_Instructions for the task_: Print the part that opens with the line containing "Image resolution: width=880" and closes with the line containing "Click the Comma Style icon", both of those lines included, reproducing each line precisely as it appears.

==== Available data

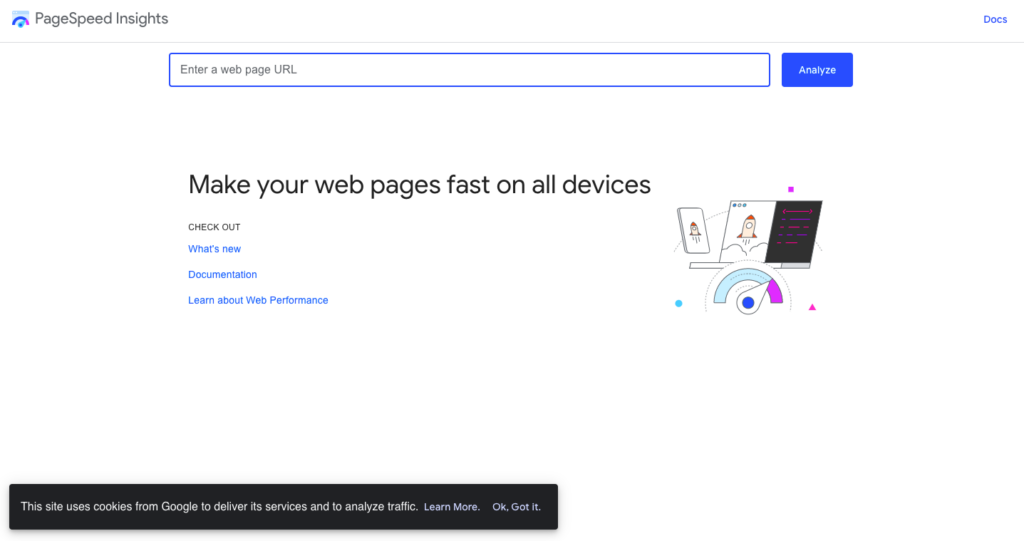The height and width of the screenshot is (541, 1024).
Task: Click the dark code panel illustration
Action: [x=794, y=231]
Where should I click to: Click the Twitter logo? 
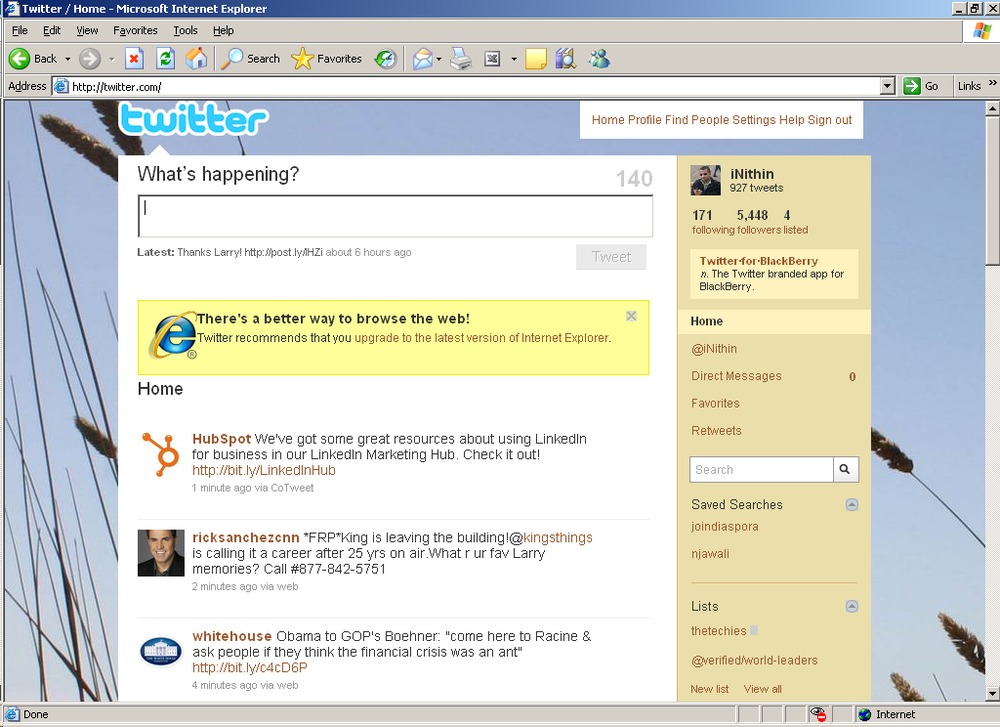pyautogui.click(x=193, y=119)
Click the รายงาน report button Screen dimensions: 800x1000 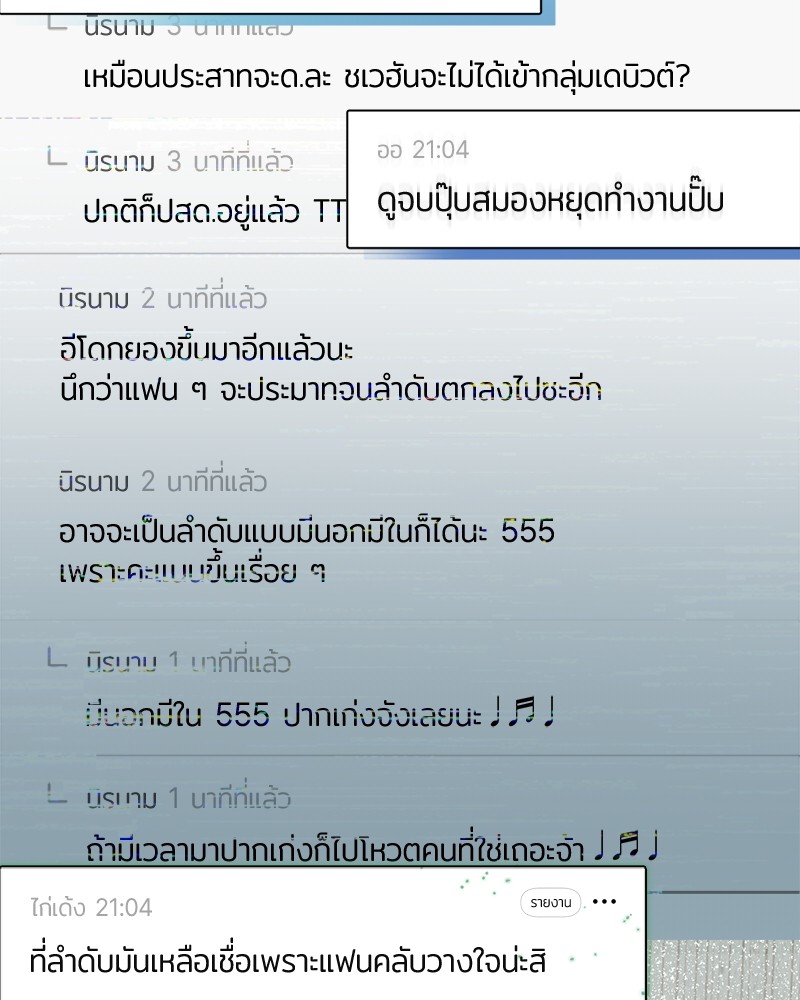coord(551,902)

========
==== Available data

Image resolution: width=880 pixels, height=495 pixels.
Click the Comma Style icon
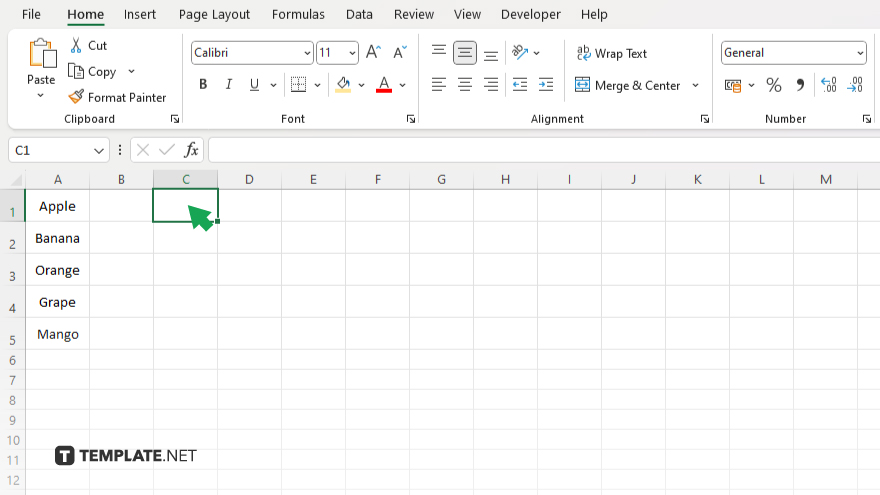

========

_Task result_:
Image resolution: width=880 pixels, height=495 pixels.
Click the Comma Style icon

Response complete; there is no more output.